Daha önceki serilerde kimliği devamlı gizli gösterilen Spider Man’de bu kez kahramanımızın kimliği açığa çıkıyor ve bundan dolayı zor durumda kalan Spider-Man, Doctor Strange’den yardım istemesiyle etrafından gelişmeye başlayan olayları anlatıyor. Artık maskesiz ve kimliği afişe olmuş Spider Man’in maskesiz ve normal hayatına adapte sorunu yaşarken Doctor Strange’in kendisine yardım etmeye başlamasıyla yaşamaya başladığı riskler daha da tehlikeli bir hal alır ve onu gerçekten Örümcek-Adam olmanın ne anlama geldiğini keşfetmeye zorlar.

Film gişede çok büyük hasılat ederken bir çok sinemasever de büyük merakla bu filmi bekliyordu. Marvel ve DC filmlerinin zaten ciddi bir kitlesi varken bende nedenini bir tülü çözmesem de Spider Man serilerini büyük bir keyifle izleyen kitleden birisiyim. Ama bu seride beni en çok heyecanlandıran şey Williem Dafoe’nin tekrar bu filmde olmasıydı. Zira Dafoe’nin oyunculuğuna büyük bir hayranlığım vardır.
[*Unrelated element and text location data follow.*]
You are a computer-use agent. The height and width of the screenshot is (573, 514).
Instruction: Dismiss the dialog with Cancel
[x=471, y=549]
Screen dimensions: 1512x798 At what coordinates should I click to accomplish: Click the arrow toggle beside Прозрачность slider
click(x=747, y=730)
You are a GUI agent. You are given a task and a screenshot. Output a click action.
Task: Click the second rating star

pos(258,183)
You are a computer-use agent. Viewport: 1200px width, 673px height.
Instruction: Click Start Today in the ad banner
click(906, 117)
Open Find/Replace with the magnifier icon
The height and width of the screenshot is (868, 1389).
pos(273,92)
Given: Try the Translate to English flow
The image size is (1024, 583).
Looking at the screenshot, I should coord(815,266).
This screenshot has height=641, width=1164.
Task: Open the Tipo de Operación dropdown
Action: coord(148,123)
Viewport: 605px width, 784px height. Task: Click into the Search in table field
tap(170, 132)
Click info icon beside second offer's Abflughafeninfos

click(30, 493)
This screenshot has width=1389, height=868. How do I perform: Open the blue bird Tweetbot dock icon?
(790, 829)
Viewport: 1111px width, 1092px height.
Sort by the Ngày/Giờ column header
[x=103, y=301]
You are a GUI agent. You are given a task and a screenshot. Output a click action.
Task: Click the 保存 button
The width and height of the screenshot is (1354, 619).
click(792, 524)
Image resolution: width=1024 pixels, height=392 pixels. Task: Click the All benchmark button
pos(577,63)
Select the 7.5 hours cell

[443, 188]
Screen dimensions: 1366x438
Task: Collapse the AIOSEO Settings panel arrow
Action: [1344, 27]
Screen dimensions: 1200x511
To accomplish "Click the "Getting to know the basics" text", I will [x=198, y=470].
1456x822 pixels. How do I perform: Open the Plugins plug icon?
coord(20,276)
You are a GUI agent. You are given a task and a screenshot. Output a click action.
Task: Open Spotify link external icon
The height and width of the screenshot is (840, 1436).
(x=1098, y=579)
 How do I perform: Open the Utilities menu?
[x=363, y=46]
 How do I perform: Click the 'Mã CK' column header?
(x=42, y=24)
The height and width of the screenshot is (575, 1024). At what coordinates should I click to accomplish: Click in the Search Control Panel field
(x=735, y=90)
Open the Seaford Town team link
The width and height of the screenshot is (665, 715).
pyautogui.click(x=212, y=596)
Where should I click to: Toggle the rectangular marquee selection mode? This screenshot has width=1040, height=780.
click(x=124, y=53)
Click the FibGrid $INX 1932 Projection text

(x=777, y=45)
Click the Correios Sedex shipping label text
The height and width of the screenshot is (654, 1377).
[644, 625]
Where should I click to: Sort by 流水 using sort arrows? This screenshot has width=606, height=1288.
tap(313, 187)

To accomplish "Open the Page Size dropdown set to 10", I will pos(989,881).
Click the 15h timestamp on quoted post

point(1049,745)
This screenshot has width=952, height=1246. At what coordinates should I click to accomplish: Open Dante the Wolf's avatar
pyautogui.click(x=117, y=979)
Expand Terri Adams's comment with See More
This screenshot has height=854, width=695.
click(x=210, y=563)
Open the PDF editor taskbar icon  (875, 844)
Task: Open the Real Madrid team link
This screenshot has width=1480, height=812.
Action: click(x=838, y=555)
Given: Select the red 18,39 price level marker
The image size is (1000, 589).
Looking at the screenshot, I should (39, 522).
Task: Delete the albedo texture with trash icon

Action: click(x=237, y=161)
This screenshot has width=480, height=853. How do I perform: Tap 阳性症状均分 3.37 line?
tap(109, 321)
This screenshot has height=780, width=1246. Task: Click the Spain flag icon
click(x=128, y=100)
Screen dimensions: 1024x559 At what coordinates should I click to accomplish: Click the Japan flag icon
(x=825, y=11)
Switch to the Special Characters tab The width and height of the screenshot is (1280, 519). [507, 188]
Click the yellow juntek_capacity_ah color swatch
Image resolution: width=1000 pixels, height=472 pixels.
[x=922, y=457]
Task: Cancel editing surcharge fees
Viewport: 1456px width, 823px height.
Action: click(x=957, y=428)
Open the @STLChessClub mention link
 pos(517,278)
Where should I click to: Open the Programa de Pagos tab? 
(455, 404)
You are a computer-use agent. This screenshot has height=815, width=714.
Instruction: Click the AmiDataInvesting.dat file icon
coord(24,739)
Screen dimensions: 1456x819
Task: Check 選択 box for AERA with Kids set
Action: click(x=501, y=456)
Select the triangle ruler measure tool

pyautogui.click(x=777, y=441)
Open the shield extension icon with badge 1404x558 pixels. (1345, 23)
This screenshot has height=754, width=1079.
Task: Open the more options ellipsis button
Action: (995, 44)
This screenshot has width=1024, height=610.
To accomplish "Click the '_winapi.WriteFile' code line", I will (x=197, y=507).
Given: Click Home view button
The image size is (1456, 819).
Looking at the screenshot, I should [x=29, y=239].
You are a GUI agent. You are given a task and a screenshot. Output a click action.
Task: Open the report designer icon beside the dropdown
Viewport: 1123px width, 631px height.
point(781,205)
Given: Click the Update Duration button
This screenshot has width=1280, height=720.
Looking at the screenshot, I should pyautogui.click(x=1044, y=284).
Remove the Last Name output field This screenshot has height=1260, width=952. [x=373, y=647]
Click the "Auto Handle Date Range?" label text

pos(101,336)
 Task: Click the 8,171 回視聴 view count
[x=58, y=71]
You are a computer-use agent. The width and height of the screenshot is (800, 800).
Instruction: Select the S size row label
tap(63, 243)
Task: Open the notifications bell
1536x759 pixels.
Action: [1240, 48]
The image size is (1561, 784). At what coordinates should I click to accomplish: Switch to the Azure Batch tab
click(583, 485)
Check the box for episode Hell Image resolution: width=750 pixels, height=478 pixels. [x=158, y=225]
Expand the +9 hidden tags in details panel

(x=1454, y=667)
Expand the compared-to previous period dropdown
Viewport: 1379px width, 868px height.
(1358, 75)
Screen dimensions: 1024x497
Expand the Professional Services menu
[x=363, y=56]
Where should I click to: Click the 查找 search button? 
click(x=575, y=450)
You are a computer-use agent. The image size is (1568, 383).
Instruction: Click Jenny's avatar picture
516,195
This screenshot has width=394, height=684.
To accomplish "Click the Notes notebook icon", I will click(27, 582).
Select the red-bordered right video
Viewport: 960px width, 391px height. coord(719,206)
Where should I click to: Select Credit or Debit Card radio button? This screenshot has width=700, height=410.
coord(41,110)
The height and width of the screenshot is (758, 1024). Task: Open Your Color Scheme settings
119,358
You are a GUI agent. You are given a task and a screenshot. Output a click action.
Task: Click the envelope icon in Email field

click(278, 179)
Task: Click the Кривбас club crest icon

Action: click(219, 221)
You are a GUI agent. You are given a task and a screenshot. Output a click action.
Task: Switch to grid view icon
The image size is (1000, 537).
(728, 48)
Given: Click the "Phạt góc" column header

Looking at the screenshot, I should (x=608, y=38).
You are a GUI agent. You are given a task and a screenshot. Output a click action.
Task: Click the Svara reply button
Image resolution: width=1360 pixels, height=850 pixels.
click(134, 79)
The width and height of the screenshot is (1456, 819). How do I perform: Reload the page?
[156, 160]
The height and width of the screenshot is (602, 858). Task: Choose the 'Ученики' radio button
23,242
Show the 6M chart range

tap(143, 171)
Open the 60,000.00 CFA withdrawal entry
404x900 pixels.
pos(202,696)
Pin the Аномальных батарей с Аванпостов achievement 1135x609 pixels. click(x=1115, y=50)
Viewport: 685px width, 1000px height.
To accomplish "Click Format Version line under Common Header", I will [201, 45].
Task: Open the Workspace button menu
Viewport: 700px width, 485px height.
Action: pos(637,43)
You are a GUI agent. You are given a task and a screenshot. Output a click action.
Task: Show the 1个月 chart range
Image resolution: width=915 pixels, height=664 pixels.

Evet film izleyicisini mutlu etti mi diye sorarsanız kesinlikle etti diyebilirim. Bunu sinemadan çıkarken izleyicilerin gözlerinden ve konuşmalarından gördüm. Ama yukarıda dediğim gibi Marvel ve DC kahramanlarına karşı bir ilginiz yoksa bu film hiç size göre değil. Zaten bu filmin daha uzun bir incelemesini birkaç gün sonra tekrar paylaşacağım.

No Time To Die

Listemizde bu kez de bir James Bond klasiği var. No Time To Die. Ian Fleming klasiği olan bu filmin senaryosunu Neal Purvis, Robert Wade ikilisi yazarken filmin yönetmenliklerini de Danny Boyle, Cary Joji Fukunaga ikilisi yaptı.

Serinin bu filminde uzun bir süre bir daha Bond serisinde oynayamayacağını söylemesine rağmen başrolü yine Daniel Craig üstlenirken bu seride Lea Seydoux, Rami Malek gibi isimlerde kendisine eşlik etmiş. Filmin çekimleri İngiltere, Amerika, İtalya ve Kanada gerçekleştirilmiş.

Bu seride artık Bond emekliye ayrılmıştır. Ama CIA’den eski bir arkadaşı olan Felix’in kendisinden kaçırılan bir bilim adamını kurtarması için yardım istemesi üzerine inzivaya çekildiği Jamaika’dan ayrılma sürecini ve bilim adamını kurtarmak için yapılan operasyonda Bond’u yeni bir teknolojiyle donanmış gizemli bir kötü adamın izine götürmesini izleyeceğiz.

Filmi izlerken birkaç ters köşe yaşayacağınız No Time To Die yine kelimenin tam anlamıyla klasik bir Bond serisine yakışır bir film olmuş. İzlerken gözlerinizi bir an olsun ekrandan ayıramayacağınız bu filmin daha önce incelemesini sizlerle zaten paylaşmıştık.